__Excerpt to read__.
++++++++++++++++++++

The Counterintuitive Effects of Cancel Culture. How Banning Things Makes Them Stronger

They say sunlight is the best disinfectant. I think about that every time I hear about another protest against a speaker or an idea. If you really want to kill stupid ideas, you should actually let people discuss them publicly. Otherwise, they get pushed to the far corners of the internet filled with other nutjobs* There they get sympathy, not just for their idea, but for the fact that they were not allowed to speak publicly about it.

If someone wants to give a controversial talk, like to say that women are less intelligent than men, or that the Holocaust never happened, or that one race is genetically inferior to the other races, the best way to marginalize those ideas and highlight how stupid they are is to let them speak. Don’t even waste time on protesting the speaker. Don’t cancel them. Shrug and say it’s not even worth your time to fight, or, if you do want to fight, go listen to the talk and write a summary online about how idiotic the talk was.

++++++++++++++++++++

__Data under study__.
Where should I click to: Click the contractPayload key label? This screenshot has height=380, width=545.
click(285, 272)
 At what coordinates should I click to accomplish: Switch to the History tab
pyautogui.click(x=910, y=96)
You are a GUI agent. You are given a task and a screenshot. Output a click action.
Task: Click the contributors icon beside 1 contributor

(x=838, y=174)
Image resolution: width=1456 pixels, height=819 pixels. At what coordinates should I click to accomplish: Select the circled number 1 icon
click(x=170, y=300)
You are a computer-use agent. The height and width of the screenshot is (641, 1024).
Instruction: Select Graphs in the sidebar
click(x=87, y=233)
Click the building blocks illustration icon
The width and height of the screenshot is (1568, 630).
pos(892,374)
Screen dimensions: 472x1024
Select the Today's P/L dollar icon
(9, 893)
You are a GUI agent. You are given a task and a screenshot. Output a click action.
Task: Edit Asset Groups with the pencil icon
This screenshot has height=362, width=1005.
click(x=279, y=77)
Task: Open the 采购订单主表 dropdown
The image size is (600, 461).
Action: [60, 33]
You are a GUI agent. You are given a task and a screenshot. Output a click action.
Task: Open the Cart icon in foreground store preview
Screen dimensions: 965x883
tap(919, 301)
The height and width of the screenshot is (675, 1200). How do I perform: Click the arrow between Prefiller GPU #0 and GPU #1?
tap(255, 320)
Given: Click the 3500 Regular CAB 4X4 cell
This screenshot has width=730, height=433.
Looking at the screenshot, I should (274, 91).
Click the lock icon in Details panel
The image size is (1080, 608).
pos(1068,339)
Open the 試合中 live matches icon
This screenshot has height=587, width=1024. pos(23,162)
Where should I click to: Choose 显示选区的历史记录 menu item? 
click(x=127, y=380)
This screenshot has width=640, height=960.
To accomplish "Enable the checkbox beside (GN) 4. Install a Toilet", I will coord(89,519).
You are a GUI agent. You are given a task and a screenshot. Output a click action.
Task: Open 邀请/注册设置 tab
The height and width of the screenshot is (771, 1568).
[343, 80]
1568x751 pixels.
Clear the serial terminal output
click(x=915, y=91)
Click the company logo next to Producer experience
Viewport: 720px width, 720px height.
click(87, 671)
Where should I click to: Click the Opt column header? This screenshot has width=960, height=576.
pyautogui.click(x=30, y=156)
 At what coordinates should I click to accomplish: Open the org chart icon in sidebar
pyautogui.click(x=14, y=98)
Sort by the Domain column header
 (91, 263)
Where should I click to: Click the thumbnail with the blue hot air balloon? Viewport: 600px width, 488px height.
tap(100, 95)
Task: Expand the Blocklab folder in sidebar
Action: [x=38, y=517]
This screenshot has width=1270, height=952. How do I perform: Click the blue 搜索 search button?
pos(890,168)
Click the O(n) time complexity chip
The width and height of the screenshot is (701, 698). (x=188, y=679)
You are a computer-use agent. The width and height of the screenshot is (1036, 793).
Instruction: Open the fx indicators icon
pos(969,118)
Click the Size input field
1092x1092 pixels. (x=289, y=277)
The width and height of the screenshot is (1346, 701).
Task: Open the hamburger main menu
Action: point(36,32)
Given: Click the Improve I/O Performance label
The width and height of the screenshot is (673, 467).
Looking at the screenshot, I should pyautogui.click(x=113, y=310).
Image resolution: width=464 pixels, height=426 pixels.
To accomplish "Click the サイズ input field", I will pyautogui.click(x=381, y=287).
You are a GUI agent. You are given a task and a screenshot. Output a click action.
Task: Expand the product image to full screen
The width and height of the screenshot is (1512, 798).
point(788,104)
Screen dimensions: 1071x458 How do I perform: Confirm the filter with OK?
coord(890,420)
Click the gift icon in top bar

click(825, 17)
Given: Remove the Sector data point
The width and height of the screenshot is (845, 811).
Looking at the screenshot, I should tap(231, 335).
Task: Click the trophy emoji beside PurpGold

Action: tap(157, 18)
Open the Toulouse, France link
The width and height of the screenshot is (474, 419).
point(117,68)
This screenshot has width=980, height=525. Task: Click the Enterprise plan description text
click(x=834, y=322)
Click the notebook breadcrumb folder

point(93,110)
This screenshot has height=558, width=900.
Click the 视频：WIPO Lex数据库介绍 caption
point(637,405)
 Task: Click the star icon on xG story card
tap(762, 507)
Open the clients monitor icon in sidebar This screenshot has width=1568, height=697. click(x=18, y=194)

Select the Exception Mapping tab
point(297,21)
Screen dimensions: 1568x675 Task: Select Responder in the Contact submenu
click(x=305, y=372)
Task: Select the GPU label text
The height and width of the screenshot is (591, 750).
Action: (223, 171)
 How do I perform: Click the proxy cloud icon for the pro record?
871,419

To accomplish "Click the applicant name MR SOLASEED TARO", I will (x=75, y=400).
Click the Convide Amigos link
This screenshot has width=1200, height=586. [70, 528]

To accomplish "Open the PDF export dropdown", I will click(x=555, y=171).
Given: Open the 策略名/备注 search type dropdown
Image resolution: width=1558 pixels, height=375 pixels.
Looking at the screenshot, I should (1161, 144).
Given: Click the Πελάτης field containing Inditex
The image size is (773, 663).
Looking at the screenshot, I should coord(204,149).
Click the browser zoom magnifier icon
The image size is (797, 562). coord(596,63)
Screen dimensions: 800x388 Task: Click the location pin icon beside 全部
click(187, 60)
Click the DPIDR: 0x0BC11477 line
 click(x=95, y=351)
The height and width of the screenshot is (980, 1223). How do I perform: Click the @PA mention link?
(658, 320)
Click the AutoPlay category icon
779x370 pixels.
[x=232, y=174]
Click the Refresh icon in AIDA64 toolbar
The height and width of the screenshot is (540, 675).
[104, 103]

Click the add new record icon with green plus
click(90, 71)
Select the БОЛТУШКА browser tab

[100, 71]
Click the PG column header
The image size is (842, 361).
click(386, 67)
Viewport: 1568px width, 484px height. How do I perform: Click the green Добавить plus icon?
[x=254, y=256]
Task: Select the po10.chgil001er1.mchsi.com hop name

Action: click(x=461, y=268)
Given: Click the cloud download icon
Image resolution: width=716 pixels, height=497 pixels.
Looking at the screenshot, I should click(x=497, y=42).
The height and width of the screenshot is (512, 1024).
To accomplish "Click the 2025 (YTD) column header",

++++++++++++++++++++

__Required action A__. According to the essay on cancel culture, what is sunlight said to be?
__Required action B__. Carry the essay on cancel culture forward from its final sentence.
The lines that come after the essay on cancel culture are separate material and have no connection to it.

__Response box A__. The best disinfectant.

__Response box B__.
The way to defeat ideas you don’t like is to make them compete in the public domain of ideas, not to censor them. When you censor them, you think you are squashing them out, but you are just giving them protected time and space to grow and find more supporters.

*if you are reading this at some point in the future, it is quite possible that the term “nutjob” is politically incorrect for some reason, but as of the date I am writing this it is within the bounds of things you can say, so please don’t crucify me in 2035 for writing this in 2020.